On the face of it, our lives are often much more fulfilling lived outside the present than in it. As anyone who has ever maintained that they will one day lose 10 pounds or learn Spanish or find the matching lids for the Tupperware will know, we often anticipate our futures with more blind optimism than the reality is likely to warrant.
Surely one of the most magnificent feats of the human brain is its ability to hold past, present, future and their imagined alternatives in constant parallel, to offset the tedium of washing dishes with the chance to be simultaneously mentally in Bangkok, or in Don Draper’s bed, or finally telling your elderly relative that despite her belief that “no one born in the 1970s died,” using a car seat isn’t spoiling your child. It’s hard to see why greater happiness would be achieved by reining in that magical sense of scope and possibility to outstare a SpaghettiO.
What differentiates humans from animals is exactly this ability to step mentally outside of whatever is happening to us right now, and to assign it context and significance. Our happiness does not come so much from our experiences themselves, but from the stories we tell ourselves that make them matter.
But still, the advice to be more mindful often contains a hefty scoop of moralizing smugness, a kind of “moment-shaming” for the distractible, like a stern teacher scolding us for failing to concentrate in class. The implication is that by neglecting to live in the moment we are ungrateful and unspontaneous, we are wasting our lives, and therefore if we are unhappy, we really have only ourselves to blame.
This judgmental tone is part of a long history of self-help-based cultural thought policing. At its worst, the positive-thinking movement deftly rebranded actual problems as “problematic thoughts.” Now mindfulness has taken its place as the focus of our appetite for inner self-improvement. Where once problems ranging from bad marriages and work stress to poverty and race discrimination were routinely dismissed as a failure to “think positive,” now our preferred solution to life’s complex and entrenched problems is to instruct the distressed to be more mindful.
This is a kind of neo-liberalism of the emotions, in which happiness is seen not as a response to our circumstances but as a result of our own individual mental effort, a reward for the deserving. The problem is not your sky-high rent or meager paycheck, your cheating spouse or unfair boss or teetering pile of dirty dishes. The problem is you.

[DATASET EXCERPTS]
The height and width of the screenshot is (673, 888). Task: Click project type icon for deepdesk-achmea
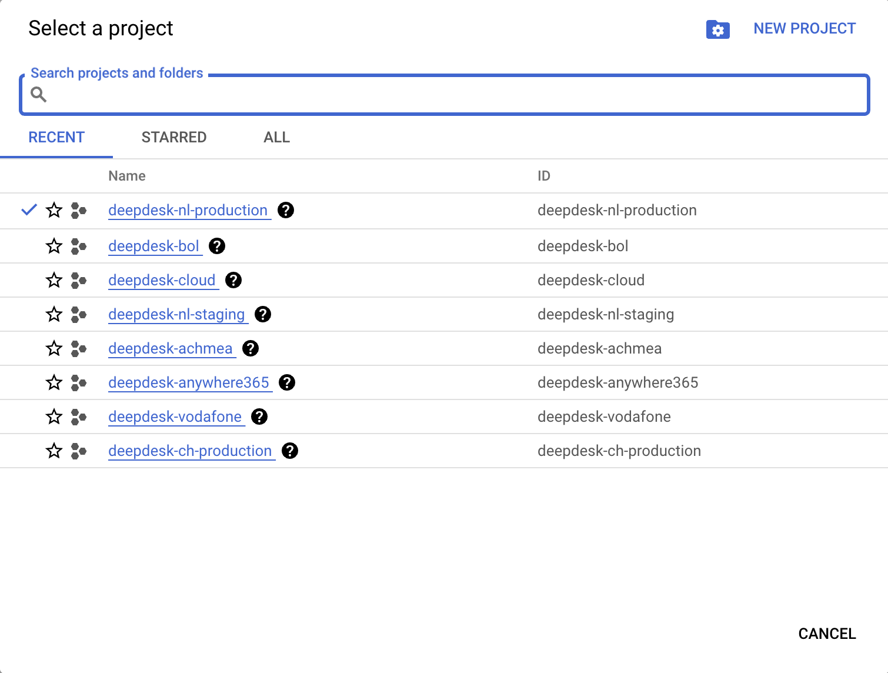point(78,348)
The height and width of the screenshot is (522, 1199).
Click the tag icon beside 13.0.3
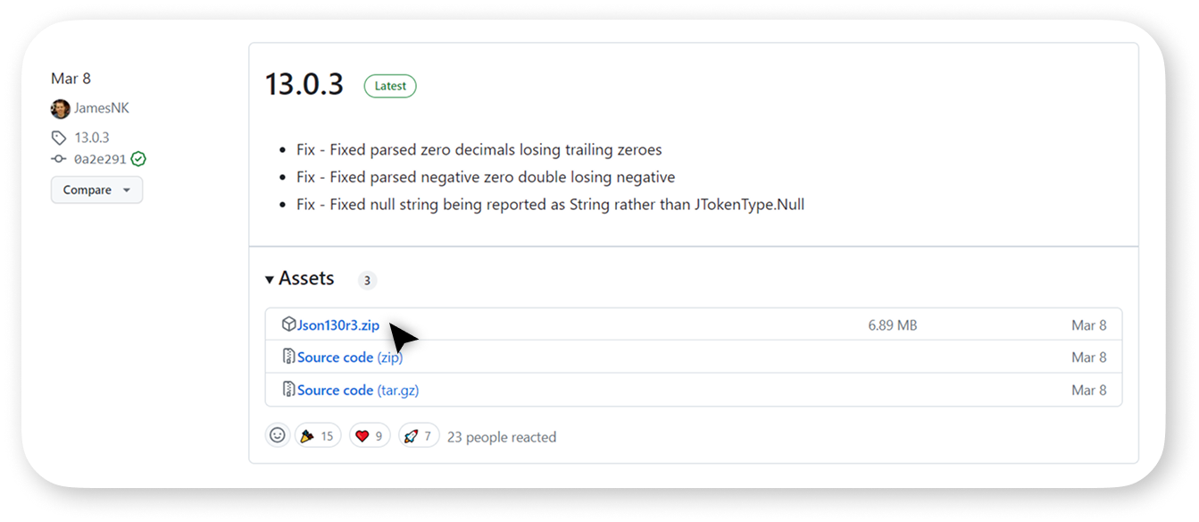59,138
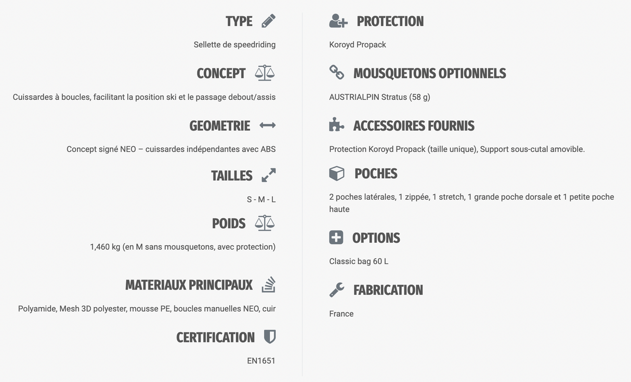Screen dimensions: 631x382
Task: Click the horizontal arrows icon beside GEOMETRIE
Action: [268, 125]
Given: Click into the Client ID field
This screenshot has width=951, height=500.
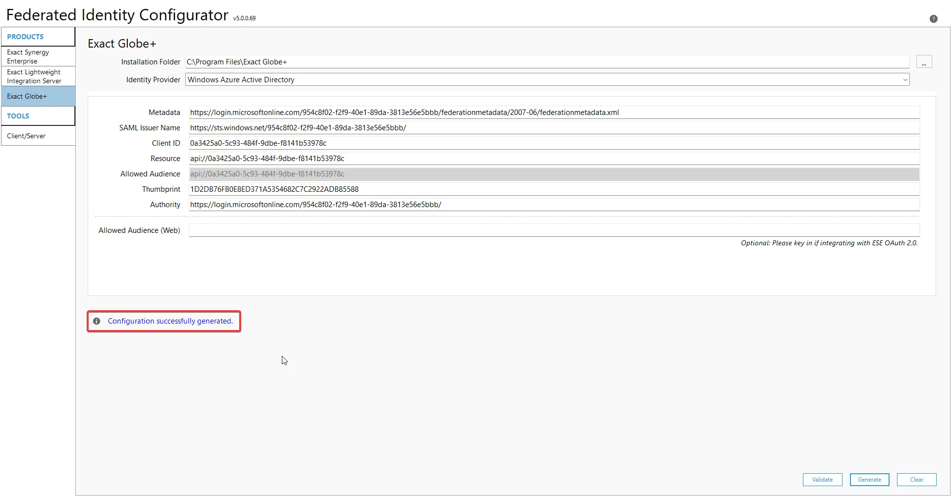Looking at the screenshot, I should [554, 143].
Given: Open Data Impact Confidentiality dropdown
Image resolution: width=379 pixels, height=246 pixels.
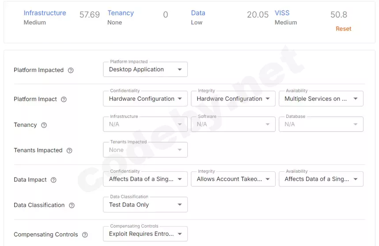Looking at the screenshot, I should 145,179.
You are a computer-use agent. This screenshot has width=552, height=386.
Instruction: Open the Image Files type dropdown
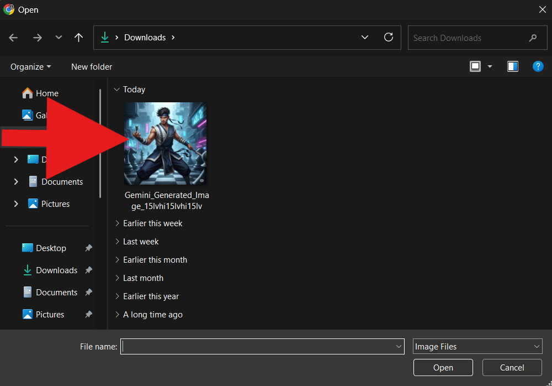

[TASKS]
1. Return the part of the mindfulness passage from "This is a kind" to "problem is you.", copied exactly.
2. Decide whether each statement agrees with the mindfulness passage: (a) The positive-thinking movement recast actual problems as problematic thoughts. (b) Our happiness comes mainly from our experiences themselves. (c) In the neo-liberalism of the emotions, happiness is seen as a response to our circumstances. Answer yes or no for each, and quote the words from the passage that decide it.
Rely only on the mindfulness passage.

[TASK ANSWERS]
1.
This is a kind of neo-liberalism of the emotions, in which happiness is seen not as a response to our circumstances but as a result of our own individual mental effort, a reward for the deserving. The problem is not your sky-high rent or meager paycheck, your cheating spouse or unfair boss or teetering pile of dirty dishes. The problem is you.

2.
(a) Yes: "the positive-thinking movement deftly rebranded actual problems as “problematic thoughts.”"
(b) No: "Our happiness does not come so much from our experiences themselves, but from the stories we tell ourselves that make them matter."
(c) No: "happiness is seen not as a response to our circumstances but as a result of our own individual mental effort"